As an input I give the md5 hash (13febd65d65112badd0aa90a15d84032) and I want to generate the output: d8/40/32/13febd65d65112badd0aa90a15d84032
I'm sure sed or awk will be handy, but I don't know yet how...
This awk can make it:
awk 'BEGIN{FS=""; OFS="/"}{print $(NF-5)$(NF-4), $(NF-3)$(NF-2), $(NF-1)$NF, $0}'
Explanation
BEGIN{FS=""; OFS="/"}. FS="" sets the input field separator to be "", so that every char will be a different field. OFS="/" sets the output field separator as /, for print matters.
print ... $(NF-1)$NF, $0 prints the penultimate field and the last one all together; then, the whole string. The comma is "filled" with the OFS, which is /.
Test
$ awk 'BEGIN{FS=""; OFS="/"}{print $(NF-5)$(NF-4), $(NF-3)$(NF-2), $(NF-1)$NF, $0}' <<< "13febd65d65112badd0aa90a15d84032"
d8/40/32/13febd65d65112badd0aa90a15d84032
Or with a file:
$ cat a
13febd65d65112badd0aa90a15d84032
13febd65d65112badd0aa90a15f1f2f3
$ awk 'BEGIN{FS=""; OFS="/"}{print $(NF-5)$(NF-4), $(NF-3)$(NF-2), $(NF-1)$NF, $0}' a
d8/40/32/13febd65d65112badd0aa90a15d84032
f1/f2/f3/13febd65d65112badd0aa90a15f1f2f3
With sed:
echo '13febd65d65112badd0aa90a15d84032' | \
sed -n 's/\(.*\([0-9a-f]\{2\}\)\([0-9a-f]\{2\}\)\([0-9a-f]\{2\}\)\)$/\2\/\3\/\4\/\1/p;'
Having GNU sed you can even simplify the pattern using the -r option. Now you won't need to escape {} and () any more. Using ~ as the regex delimiter allows to use the path separator / without need to escape it:
sed -nr 's~(.*([0-9a-f]{2})([0-9a-f]{2})([0-9a-f]{2}))$~\2/\3/\4/\1~p;'
Output:
d8/40/32/13febd65d65112badd0aa90a15d84032
Explained simple the pattern does the following: It matches:
(all (n-5 - n-4) (n-3 - n-2) (n-1 - n-0))
and replaces it by
/$1/$2/$3/$0
You can use a regular expression to separate each of the last 3 bytes from the rest of the hash.
hash=13febd65d65112badd0aa90a15d84032
[[ $hash =~ (..)(..)(..)$ ]]
new_path="/path/to/nginx/cache/${BASH_REMATCH[1]}/${BASH_REMATCH[2]}/${BASH_REMATCH[3]}/$hash"
Base="/path/to/nginx/cache/"
echo '13febd65d65112badd0aa90a15d84032' | \
sed "s|\(.*\(..\)\(..\)\(..\)\)|${Base}\2/\3/\4/\1|"
# or
# sed sed 's|.*\(..\)\(..\)\(..\)$|${Base}\1/\2/\3/&|'
Assuming info is a correct MD5 (and only) string
First of all - thanks to all of the responders - this was extremely quick!

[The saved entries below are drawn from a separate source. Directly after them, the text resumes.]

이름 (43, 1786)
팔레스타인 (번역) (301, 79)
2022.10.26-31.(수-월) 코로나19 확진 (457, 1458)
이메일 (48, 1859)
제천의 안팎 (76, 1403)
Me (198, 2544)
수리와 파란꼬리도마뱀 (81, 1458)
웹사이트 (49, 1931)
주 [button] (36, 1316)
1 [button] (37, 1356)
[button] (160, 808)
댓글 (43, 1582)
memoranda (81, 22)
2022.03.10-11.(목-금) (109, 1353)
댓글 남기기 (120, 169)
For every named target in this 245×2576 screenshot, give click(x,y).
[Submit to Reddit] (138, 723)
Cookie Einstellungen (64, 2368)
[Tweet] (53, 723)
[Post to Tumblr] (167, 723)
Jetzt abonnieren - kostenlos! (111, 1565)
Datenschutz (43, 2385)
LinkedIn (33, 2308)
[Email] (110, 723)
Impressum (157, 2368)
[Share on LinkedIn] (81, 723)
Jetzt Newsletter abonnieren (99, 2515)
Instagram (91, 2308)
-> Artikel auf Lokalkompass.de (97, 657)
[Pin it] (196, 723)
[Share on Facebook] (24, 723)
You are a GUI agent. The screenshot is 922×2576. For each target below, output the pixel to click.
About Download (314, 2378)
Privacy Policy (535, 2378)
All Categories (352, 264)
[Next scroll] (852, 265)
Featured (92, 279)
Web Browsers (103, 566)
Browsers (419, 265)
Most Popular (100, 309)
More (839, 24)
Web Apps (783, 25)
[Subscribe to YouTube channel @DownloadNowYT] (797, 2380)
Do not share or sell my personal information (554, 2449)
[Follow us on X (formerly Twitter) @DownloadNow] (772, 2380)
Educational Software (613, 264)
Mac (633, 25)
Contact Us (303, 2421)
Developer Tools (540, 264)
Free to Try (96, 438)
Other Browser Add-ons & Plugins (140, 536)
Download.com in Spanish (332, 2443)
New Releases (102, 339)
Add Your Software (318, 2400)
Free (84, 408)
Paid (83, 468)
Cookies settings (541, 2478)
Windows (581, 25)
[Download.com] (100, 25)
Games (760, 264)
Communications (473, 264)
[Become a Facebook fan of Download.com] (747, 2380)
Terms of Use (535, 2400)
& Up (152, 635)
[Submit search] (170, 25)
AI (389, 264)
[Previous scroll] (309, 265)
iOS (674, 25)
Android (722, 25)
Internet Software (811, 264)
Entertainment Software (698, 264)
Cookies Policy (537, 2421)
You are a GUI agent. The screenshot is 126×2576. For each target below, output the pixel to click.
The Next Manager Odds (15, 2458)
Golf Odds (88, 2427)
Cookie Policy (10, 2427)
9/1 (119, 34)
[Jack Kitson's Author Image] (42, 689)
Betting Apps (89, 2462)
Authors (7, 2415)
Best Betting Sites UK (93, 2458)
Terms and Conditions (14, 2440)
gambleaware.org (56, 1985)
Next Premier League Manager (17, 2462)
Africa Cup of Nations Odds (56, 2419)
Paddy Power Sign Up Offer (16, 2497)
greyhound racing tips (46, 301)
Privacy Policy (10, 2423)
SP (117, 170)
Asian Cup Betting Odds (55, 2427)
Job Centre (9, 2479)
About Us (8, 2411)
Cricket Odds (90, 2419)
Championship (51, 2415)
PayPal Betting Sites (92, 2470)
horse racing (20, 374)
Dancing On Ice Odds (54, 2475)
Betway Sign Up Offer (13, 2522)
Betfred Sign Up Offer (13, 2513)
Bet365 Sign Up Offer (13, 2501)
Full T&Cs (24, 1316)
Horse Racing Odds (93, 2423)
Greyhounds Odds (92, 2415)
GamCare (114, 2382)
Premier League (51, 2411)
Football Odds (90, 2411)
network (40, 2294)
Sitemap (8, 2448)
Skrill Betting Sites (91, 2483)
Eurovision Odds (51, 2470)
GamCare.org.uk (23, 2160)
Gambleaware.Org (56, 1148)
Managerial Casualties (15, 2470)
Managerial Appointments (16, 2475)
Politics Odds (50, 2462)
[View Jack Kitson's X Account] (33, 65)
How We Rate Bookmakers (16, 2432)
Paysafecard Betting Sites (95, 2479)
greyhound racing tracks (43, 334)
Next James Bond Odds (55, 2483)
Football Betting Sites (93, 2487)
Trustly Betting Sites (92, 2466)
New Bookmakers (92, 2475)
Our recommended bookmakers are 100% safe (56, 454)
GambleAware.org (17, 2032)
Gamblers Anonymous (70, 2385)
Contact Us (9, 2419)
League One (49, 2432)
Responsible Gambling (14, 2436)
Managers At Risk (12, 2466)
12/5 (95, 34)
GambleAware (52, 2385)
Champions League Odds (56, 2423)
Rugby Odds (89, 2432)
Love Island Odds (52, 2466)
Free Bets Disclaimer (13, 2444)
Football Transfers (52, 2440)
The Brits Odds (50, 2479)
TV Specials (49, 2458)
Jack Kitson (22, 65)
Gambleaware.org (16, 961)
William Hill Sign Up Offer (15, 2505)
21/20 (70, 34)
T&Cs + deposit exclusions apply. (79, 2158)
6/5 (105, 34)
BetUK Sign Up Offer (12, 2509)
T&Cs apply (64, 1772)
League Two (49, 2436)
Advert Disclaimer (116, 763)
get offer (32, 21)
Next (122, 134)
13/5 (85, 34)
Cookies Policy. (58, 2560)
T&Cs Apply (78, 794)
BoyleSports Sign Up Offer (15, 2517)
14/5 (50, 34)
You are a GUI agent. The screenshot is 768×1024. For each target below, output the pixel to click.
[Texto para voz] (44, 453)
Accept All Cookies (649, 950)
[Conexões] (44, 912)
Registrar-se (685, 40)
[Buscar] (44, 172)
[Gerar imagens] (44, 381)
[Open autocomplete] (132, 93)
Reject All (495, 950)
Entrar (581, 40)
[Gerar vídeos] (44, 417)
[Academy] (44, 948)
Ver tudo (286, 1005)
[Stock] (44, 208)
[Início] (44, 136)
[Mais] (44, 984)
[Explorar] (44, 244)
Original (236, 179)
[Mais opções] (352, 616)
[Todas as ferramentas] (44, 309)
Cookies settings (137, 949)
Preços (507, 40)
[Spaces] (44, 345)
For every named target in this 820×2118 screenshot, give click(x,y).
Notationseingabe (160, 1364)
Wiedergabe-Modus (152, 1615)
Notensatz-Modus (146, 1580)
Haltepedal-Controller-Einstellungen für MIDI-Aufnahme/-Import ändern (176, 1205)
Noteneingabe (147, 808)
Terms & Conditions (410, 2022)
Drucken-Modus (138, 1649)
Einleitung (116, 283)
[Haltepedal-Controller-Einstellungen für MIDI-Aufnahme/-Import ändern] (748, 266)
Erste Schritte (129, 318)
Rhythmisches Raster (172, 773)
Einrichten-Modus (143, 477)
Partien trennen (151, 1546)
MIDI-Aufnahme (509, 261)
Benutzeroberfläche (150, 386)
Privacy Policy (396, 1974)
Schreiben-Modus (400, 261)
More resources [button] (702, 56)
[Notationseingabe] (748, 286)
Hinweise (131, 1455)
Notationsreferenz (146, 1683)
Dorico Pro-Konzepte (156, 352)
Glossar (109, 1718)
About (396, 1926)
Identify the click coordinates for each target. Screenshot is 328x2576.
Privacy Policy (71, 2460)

I also did my own scripting meantime, and came up with this solution:
Run this script with a parameter of the URL you're looking for (www.example.com/article/76232?q=hello for example)
#!/bin/bash
path=$1
md5=$(echo -n "$path" | md5sum | cut -f1 -d' ')
p3=$(echo "${md5:0-2:2}")
p2=$(echo "${md5:0-4:2}")
p1=$(echo "${md5:0-6:2}")
echo "/path/to/nginx/cache/$p1/$p2/$p3/$md5"
This assumes the NGINX cache has a key structure of 2:2:2.